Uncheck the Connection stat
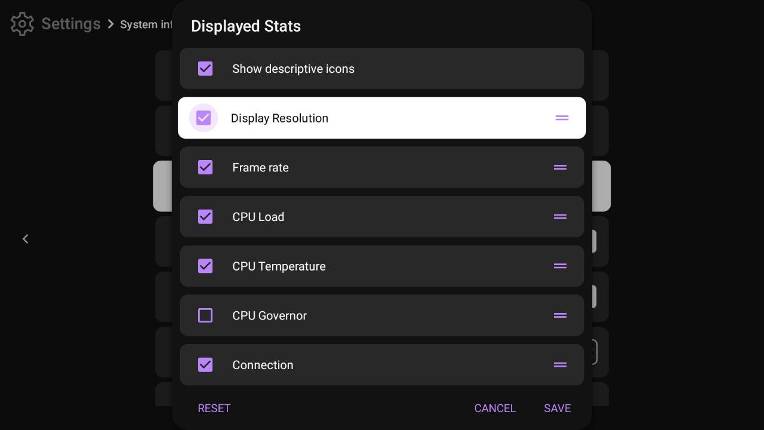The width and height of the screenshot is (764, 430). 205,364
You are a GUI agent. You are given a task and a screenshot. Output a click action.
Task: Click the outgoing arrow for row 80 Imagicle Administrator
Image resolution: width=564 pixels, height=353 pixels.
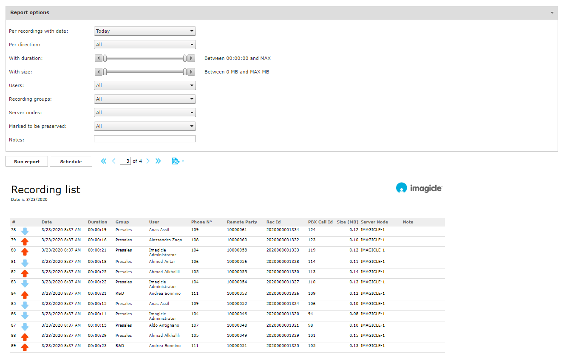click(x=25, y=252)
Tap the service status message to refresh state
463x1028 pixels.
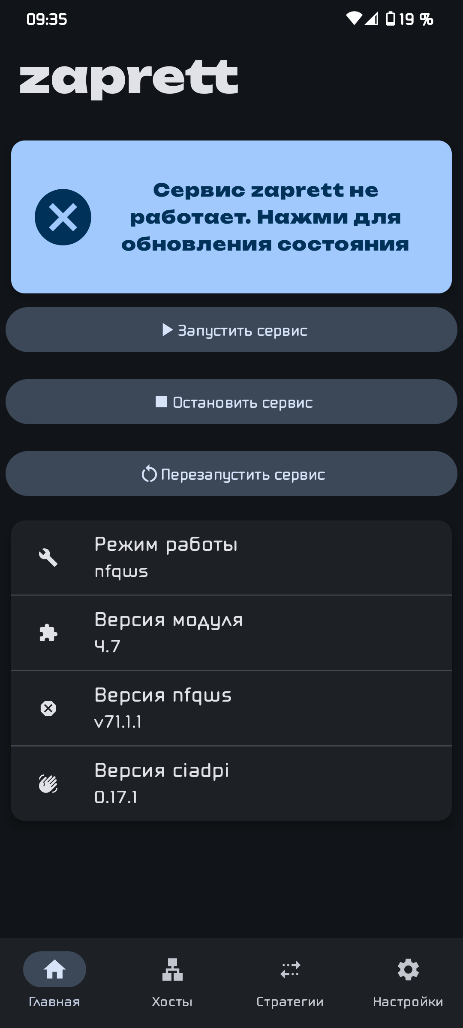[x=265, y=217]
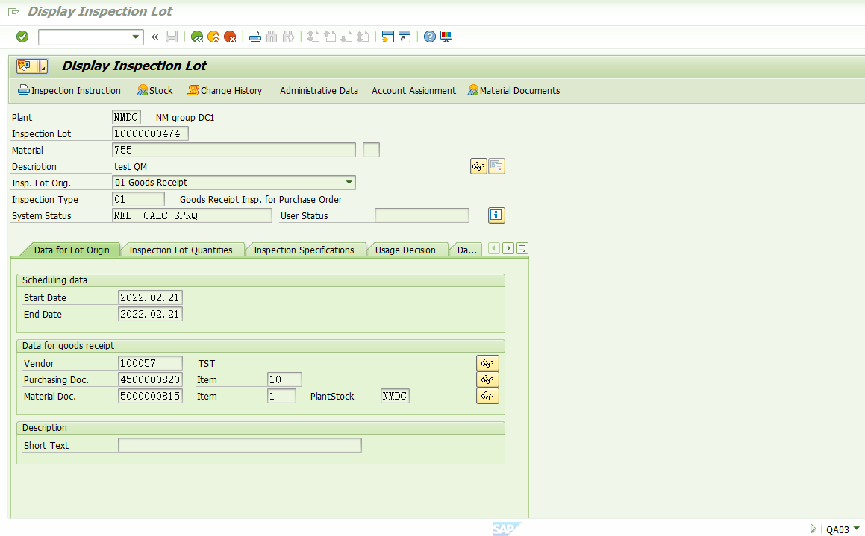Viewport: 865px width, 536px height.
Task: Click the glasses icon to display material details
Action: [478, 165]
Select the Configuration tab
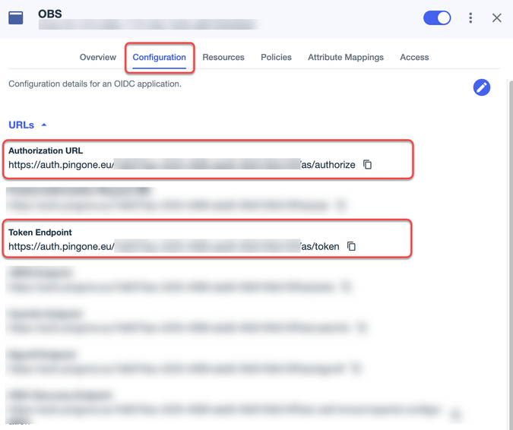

════

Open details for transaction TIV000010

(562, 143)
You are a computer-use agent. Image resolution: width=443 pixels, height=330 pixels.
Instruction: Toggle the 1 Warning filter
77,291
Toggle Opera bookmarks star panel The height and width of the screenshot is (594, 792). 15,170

════

Lines with "agent" in them are what the answer must contain; copy each from the records above.

◆ **RESPONSE TO THIS EXERCISE**:
You are a GUI agent. You are given a task and a screenshot. Output a click action.
You are a computer-use agent. Image resolution: width=443 pixels, height=330 pixels.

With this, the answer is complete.